Le Schéma de Cohérence Territoriale (SCoT) du Pays Coeur d’Hérault, et c’est un document de planification auquel tous les PLU des communes situées sur son territoire  doivent se conformer. Ainsi, ce SCoT qui est en cours d’élaboration fixe un taux de croissance démographique de +1,5% par an jusqu’en 2030, et ce taux s’appliquera de façon homogène aux 77 communes du Cœur d’Hérault. Sur Paulhan, ce taux de +1,5% amènerait la population municipale à un peu plus de 4 700 habitants en 2030, et cette croissance démographique tient dans le périmètre actuellement urbanisé (PAU), avec de 15 à 20 logements à l’hectare et la composition des foyers à 2,4 habitants.

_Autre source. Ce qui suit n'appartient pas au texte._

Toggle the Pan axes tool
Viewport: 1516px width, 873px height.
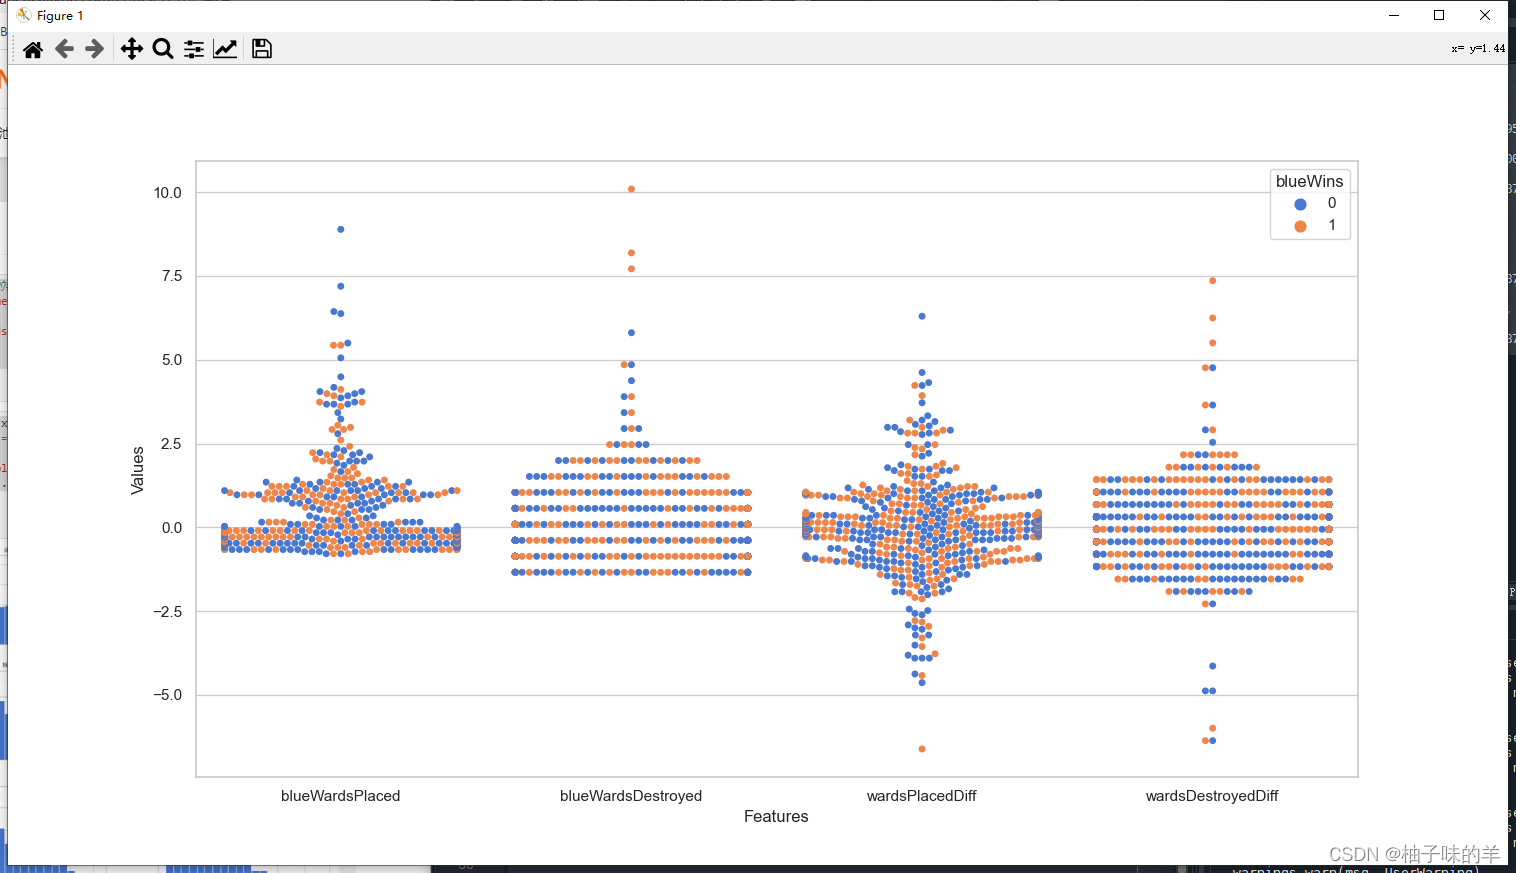131,49

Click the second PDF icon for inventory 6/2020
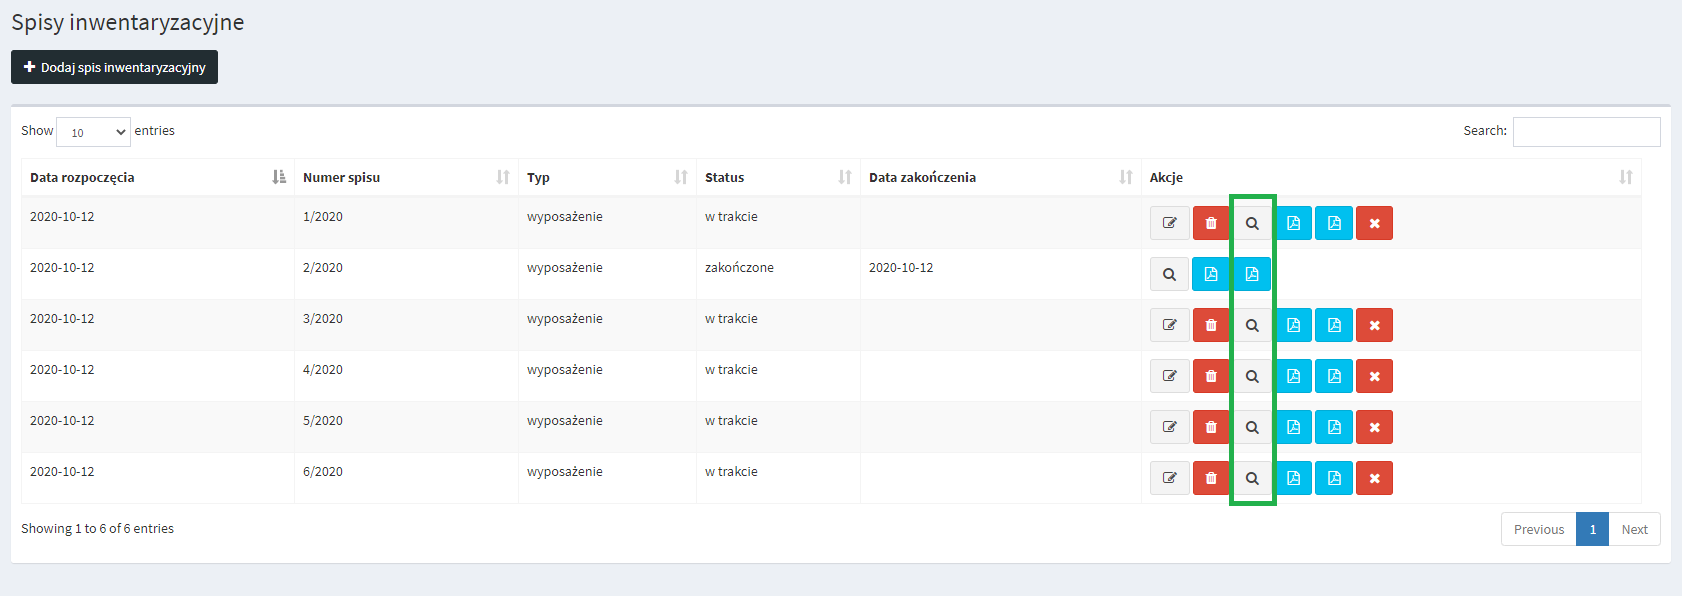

Périmètre actuellement urbanisé (PAU)

Il n’y aura donc sur Paulhan aucune parcelle figurant sur la carte ci-dessus, parcelle à l’extérieur du trait rouge de contour du PAU, qui sera rendue constructible. J’ai ajouté le contour jaune pour la zone de la Barthe ; c’était une erreur du bureau d’étude car il s’agit d’un secteur IVAUc du PLU actuel, où un projet d’aménagement a déjà été démarré avec Point S et Carrefour Contact. La loi ALUR a rendu inconstructibles les secteurs à urbaniser qui n’avaient pas du tout fait l’objet de la moindre autorisation d’urbanisme.

Enfin, le PLU de Paulhan ne pourra pas être approuvé tant que la commune n’aura pas démontré qu’elle avait une capacité suffisante en adduction d’eau potable ainsi qu’en traitement des eaux usées. La Communauté de communes du Clermontais a lancé des schémas directeurs intercommunaux sur l’eau et sur l’assainissement collectif, avec une démarche de rationalisation, mais rien ne sera opérationnel avant 2021 ! Il est ainsi évoqué l’approvisionnement en eau potable de Paulhan à partir du nouveau captage d’Aspiran, mais aussi une rénovation de la station d’épuration de Paulhan qui pourrait aussi traiter les eaux usées d’Aspiran et d’Usclas-d’Hérault.